Eu acho que os fundos imobiliários já deveriam ser alvo de investimento dos investidores institucionais, sem dúvida nenhuma. Investidor estrangeiro investe em fundo imobiliário no Brasil. Então eu acho que esse é um mercado que tem que olhar para o mercado de fundo imobiliário porque essa indústria dos fundos imobiliários tem financiado e viabilizado empreendimentos imobiliários por muitos lugares do Brasil.
Foi muito difícil, no começo, a gente sair dos investimentos em São Paulo. Eu tive muita dificuldade com os fundos imobiliários que eu trabalhei fora de São Paulo. E hoje a gente percebe que os investidores estão começando a tomar ciência de que realmente vale a pena.
Queremos expandir novos fundos imobiliários no Nordeste, por exemplo, o que sempre foi muito difícil de fazer. Mais fundos imobiliários voltados para empreendimentos, vamos dizer assim, na área de hotelaria, que tem muito poucos ainda, estão começando a surgir. A área de hotelaria sempre foi tratada pelos operadores hoteleiros com um certo descaso em relação ao investidor através de fundo imobiliário. E agora eu vejo que estão surgindo novos fundos focados nisso, isso que pode fazer essa indústria crescer ainda mais.
Clube FII: Algum outro ponto que gostaria de destacar?

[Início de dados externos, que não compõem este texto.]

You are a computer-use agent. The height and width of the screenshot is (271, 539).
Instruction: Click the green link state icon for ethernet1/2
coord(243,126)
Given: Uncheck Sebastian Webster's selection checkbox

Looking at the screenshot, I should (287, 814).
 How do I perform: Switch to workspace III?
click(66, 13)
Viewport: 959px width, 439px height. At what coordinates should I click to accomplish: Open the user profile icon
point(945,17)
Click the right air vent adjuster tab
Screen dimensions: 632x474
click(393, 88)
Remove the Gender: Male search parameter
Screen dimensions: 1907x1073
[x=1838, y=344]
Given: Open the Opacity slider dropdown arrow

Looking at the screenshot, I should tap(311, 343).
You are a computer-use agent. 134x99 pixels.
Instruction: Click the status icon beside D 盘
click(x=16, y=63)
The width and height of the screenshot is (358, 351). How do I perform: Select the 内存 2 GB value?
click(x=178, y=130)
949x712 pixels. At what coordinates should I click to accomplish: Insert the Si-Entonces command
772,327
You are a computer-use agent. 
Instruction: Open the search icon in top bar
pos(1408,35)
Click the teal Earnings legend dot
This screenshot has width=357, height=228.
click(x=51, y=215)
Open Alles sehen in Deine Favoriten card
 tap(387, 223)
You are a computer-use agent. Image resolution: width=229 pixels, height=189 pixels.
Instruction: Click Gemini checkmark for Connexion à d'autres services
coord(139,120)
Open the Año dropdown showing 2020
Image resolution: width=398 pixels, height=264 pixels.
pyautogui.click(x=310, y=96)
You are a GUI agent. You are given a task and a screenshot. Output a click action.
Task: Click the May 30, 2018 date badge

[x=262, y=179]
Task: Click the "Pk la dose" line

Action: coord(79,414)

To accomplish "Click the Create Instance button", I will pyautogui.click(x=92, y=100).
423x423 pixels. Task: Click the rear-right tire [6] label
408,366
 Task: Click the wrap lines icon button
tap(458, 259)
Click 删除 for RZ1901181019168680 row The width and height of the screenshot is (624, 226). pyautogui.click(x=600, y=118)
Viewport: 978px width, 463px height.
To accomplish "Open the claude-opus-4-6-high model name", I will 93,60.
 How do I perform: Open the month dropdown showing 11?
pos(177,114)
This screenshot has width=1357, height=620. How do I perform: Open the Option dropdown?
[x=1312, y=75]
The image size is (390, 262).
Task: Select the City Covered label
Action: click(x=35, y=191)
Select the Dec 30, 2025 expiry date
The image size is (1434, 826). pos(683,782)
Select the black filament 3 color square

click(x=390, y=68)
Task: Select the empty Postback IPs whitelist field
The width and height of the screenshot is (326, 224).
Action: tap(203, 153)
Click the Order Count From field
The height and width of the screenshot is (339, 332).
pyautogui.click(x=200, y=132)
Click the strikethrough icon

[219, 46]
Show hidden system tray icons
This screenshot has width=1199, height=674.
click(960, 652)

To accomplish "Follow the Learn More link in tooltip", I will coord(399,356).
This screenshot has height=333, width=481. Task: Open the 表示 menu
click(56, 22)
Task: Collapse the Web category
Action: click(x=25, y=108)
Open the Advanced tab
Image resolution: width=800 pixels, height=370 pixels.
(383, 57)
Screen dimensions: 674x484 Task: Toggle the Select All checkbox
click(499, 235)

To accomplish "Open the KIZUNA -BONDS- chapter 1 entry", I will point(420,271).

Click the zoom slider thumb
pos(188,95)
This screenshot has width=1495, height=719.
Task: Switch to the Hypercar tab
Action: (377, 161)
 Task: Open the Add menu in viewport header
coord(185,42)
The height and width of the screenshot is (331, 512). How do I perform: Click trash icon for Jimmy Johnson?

Foi criada uma associação internacional dos fundos imobiliários num evento que aconteceu em Estocolmo há poucos meses, sendo que vários países estavam presentes com as suas associações nacionais de fundos imobiliários. E nós não temos essa associação nacional. Entendo que o próximo passo que a gente tinha que ter é a criação de uma associação brasileira dos fundos imobiliários para que a gente possa defender os interesses dessa indústria e fazer essa indústria crescer cada vez mais.